I tried to go on with my day with friends in New York City – I tried to remind myself that maybe the best thing I could do was continue to do the most basic of human things – to surround myself with strangers, to smile, and be kind. In the back of my head, however, was fear. What if the next place I went was the next place someone decided to strike? I tried to push it away, and the day was still lovely, but that fear was always there.

On vacations, I tend to over-post on Instagram because I like sharing with my friends, and I like the space to be my picture journal/scrapbook. On Monday and Tuesday, however, I couldn’t bring myself to post happy things knowing there was so much suffering out there. I also suppose I wanted to share something meaningful if I were to share anything at all, and I didn’t have the words. I’m still not sure I have the right ones.

I did think about how much pure humanity I saw during my time in New York though, and I wrote it down on my plane ride home. Since I still feel like I don’t have correct answers – none of us do or ever will – sharing this is the best I can do, so here goes:

  • One day, a man got on one of the train cars with us and played the drums. He wished everyone well and afterward said something like, “Anything helps. Even smiles and peace signs go a long way.” I saw a couple of people who never looked up or made eye contact while he played lift their heads, give him $1 and smiles.
  • One day in Central Park, a group of elementary school-aged kids played violins, cellos, and a clarinet to raise money for Puerto Rico and the Caribbean Islands following the hurricanes there.
  • At a Yankees game, the crowd stood together after a home run and sang together. My friend Jenn and I talked about how much we love people and moments like that. The crowd couldn’t resist singing “Take Me Out to the Ballgame” and Frank Sinatra’s “New York” as well.
  • I saw people give up their seats for others on the subway.
  • There was a young woman on one of the trains smiling as she sent text messages. This went on for several stops and my friend Brittny and I had to wonder, “Who is she texting?” It was so happy.
  • There was the ice cream truck guy who stayed just a little longer so Brittny and I could get twist cones with sprinkles.
  • A guy selling falafel sandwiches out of a truck talked to us for a little bit. His name is Boris and he makes 150 sandwiches a day and wants to eat them all, he said.
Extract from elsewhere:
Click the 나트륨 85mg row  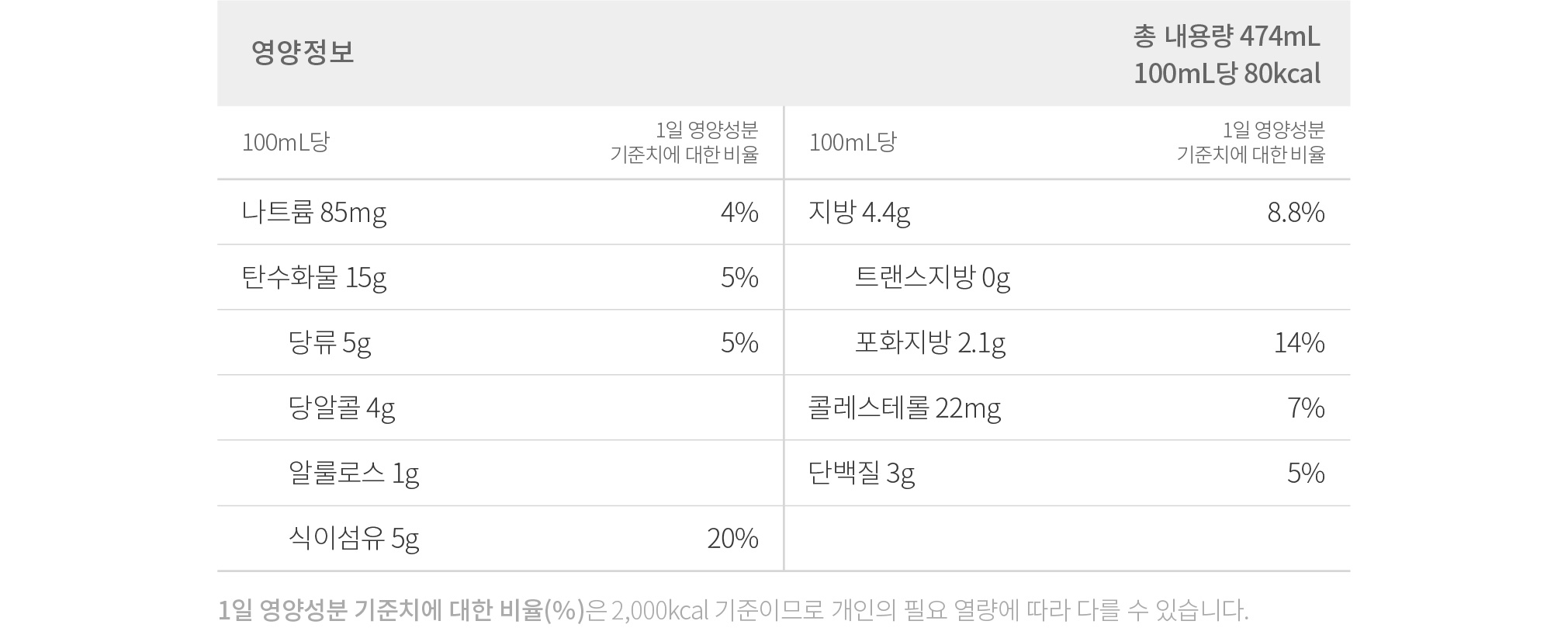[500, 212]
He also likes women who like a little spice (me!).
  • Our cab driver Amil was so nice when we were so drunk.
  • Jenn, Brittny, and I laughed so much which is one of the most pure, human things.
  • At the Imagine circle in Central Park, a man sat on a bench and played Beatles songs, most of them about love. Thirty or so people surrounded the area and it felt like community.
  • I saw signs of love everywhere – in grafitti, in nature, and I even ran into the iconic red love sign and there was a huge line to take pictures with it. People love love.
  • There was an inclusive sign on the Highline which welcomed everyone there.
  • The Met had such beautiful art; I think humans are sometimes their best when they are creating and sharing art.
  • I heard people playing live music everywhere. I think I heard “As Time Goes By” three times on my last day in New York City. There were so many love songs.

The weight of the world is so heavy and I understand why people get angry after tragedies, although the more I learn, the less I feel it’s the best response. Fighting doesn’t make things better, and neither does fear. Anger and fear got us here in the first place.

I have to believe things can get better and that not all is lost. The realistic part of me says that glass will shatter again, and that this is only the worst shooting until the next worst shooting. But the other realistic part of me also knows that people are still good, and that the kind, collective things we do for each other matter. Maybe we will keep shattering all over the ground, but maybe we’ll also continue to piece the fragile pieces of ourselves back together. If not, what else is there?